*Instructions for the task*
From the material beneath, pull every line with the word "checkbox".
*** Opening Provided entries ***
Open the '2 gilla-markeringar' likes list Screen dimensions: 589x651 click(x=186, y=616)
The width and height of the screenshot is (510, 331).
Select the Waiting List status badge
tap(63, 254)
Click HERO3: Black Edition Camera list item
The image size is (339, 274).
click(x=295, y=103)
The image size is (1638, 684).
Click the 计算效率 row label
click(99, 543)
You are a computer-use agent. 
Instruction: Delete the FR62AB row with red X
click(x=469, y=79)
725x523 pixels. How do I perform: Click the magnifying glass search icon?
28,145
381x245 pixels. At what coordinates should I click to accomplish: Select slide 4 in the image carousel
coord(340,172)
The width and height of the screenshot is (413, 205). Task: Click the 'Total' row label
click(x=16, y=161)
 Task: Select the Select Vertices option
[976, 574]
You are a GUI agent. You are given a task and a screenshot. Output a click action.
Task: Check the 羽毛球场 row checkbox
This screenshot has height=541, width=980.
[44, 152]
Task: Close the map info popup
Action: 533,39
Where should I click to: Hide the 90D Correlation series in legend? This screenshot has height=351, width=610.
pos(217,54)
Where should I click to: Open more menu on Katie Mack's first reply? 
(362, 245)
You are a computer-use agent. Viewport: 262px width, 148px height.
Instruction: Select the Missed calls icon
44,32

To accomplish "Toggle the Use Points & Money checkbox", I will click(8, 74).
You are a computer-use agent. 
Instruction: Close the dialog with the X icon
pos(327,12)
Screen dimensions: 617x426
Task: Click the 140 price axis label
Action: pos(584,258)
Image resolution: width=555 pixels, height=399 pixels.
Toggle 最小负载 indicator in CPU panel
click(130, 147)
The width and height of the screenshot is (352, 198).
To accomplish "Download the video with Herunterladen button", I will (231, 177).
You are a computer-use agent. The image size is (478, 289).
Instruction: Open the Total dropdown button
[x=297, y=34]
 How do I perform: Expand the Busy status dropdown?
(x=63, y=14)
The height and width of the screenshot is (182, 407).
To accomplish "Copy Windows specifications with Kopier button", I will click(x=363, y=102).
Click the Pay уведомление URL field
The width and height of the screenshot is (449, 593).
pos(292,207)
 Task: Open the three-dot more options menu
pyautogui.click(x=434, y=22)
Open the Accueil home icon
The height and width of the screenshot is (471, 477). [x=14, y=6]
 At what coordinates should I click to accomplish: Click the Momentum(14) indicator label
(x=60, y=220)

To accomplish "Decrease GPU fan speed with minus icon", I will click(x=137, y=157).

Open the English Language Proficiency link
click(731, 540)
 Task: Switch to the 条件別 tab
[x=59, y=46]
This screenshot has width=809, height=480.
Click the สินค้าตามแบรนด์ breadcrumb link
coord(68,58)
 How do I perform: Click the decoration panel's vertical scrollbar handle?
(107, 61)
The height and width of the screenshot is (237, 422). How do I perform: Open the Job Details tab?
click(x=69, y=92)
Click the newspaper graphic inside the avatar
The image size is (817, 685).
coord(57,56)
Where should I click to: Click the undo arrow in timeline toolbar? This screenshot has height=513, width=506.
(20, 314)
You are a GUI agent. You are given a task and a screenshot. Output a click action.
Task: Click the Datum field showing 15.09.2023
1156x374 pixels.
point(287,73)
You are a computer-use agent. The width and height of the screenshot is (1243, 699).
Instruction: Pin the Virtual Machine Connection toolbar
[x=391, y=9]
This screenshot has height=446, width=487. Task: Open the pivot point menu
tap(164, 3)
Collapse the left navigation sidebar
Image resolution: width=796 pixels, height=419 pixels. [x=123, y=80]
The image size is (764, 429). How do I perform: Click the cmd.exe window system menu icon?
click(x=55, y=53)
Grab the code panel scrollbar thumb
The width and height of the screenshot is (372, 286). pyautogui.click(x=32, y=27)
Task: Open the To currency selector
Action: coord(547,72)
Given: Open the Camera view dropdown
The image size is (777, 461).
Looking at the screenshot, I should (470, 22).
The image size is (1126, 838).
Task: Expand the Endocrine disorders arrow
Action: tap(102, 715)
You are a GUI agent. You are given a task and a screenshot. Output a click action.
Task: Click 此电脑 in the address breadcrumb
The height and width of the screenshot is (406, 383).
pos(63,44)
*** Closing Provided entries ***
*Result of this exercise*
Task: Check the 羽毛球场 row checkbox
To accomplish "Toggle the Use Points & Money checkbox", I will click(8, 74).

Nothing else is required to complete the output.